Records from a data source:
■ ■ ■ ■
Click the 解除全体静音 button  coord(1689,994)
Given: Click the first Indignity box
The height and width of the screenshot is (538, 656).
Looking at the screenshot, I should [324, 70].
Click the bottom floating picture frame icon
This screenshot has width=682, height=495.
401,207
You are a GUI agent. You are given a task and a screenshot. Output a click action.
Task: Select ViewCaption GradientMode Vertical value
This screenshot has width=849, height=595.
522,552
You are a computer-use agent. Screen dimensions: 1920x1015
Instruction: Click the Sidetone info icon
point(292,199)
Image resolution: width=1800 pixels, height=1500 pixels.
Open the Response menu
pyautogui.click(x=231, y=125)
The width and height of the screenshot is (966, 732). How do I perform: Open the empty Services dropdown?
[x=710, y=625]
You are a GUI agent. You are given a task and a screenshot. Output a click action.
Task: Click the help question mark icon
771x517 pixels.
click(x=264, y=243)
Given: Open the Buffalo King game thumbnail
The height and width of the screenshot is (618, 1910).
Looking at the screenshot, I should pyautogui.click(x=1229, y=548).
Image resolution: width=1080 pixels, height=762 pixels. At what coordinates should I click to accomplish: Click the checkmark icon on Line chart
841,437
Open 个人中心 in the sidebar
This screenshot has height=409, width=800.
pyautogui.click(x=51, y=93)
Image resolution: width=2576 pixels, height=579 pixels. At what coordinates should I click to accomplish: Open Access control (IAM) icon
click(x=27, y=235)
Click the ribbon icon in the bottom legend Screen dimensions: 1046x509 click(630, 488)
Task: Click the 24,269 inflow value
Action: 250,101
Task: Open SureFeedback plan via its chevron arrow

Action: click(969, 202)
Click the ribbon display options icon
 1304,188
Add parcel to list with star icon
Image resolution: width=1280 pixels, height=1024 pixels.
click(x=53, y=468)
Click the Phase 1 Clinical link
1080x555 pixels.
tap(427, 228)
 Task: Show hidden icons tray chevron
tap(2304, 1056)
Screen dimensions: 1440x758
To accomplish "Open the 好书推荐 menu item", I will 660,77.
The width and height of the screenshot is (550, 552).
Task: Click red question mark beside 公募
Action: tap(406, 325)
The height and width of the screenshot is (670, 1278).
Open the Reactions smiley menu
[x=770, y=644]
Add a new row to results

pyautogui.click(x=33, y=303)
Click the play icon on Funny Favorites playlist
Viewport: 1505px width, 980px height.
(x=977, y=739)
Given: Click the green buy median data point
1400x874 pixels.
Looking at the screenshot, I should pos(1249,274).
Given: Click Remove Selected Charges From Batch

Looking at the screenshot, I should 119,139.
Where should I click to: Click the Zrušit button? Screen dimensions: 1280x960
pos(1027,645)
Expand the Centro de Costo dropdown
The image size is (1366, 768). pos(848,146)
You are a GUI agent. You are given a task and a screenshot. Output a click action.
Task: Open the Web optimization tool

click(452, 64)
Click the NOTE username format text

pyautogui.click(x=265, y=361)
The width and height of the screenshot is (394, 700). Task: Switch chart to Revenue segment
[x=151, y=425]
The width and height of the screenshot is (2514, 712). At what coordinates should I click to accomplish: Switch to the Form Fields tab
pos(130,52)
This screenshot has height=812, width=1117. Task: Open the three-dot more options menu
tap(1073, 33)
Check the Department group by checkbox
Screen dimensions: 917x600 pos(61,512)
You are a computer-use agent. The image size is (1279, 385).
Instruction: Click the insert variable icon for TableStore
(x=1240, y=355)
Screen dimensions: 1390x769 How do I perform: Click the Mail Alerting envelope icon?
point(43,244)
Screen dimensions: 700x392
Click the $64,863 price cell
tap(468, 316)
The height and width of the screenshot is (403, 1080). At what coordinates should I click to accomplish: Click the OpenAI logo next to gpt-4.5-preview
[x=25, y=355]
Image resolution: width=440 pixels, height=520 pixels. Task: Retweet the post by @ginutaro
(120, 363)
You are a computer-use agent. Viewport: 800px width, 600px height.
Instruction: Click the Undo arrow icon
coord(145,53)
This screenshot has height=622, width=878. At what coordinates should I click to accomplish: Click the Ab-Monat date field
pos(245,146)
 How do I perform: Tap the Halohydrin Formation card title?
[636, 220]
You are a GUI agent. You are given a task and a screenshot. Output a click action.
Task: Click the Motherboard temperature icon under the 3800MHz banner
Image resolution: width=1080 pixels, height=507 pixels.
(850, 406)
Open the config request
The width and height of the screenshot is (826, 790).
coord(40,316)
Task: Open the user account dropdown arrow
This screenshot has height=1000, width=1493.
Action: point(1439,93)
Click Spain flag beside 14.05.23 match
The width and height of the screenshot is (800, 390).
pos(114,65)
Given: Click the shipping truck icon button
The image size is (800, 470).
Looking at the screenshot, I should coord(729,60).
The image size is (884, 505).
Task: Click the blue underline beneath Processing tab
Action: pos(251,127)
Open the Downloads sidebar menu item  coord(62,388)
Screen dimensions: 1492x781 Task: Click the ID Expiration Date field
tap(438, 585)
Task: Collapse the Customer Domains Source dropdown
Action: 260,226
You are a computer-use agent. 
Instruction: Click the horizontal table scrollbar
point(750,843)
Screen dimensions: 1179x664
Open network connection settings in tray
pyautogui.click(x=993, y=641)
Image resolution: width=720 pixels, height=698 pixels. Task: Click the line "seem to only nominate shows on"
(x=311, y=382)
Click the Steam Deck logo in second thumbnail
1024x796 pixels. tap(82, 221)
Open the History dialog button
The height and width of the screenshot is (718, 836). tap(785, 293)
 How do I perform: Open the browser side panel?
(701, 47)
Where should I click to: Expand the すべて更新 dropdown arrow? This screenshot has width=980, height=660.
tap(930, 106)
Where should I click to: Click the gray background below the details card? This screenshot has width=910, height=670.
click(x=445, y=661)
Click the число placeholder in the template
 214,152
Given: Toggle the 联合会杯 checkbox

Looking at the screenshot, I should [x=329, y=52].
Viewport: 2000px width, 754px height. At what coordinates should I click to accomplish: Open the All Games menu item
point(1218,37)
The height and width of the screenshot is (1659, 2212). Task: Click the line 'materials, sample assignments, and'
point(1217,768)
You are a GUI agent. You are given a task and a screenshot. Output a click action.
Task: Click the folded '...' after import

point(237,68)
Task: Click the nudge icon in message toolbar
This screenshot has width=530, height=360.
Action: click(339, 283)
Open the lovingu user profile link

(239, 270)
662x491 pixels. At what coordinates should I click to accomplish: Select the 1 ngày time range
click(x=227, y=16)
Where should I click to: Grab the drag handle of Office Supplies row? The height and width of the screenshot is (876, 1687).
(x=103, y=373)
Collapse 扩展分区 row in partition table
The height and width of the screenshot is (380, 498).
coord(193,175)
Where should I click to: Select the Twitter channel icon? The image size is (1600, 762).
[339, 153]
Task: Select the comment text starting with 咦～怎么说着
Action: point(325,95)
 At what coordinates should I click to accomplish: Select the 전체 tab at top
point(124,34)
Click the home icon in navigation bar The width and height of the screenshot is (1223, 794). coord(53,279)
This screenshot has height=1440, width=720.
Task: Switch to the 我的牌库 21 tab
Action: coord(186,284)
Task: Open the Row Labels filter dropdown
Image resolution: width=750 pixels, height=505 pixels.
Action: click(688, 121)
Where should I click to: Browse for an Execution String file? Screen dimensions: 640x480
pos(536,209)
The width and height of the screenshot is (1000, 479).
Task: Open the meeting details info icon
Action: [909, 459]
■ ■ ■ ■
» **ACTIVITY**:
The answer must consist of every line from the entries that holds the string "sidebar".

» **EXPECTED OUTPUT**:
Open 个人中心 in the sidebar
Open the Downloads sidebar menu item  coord(62,388)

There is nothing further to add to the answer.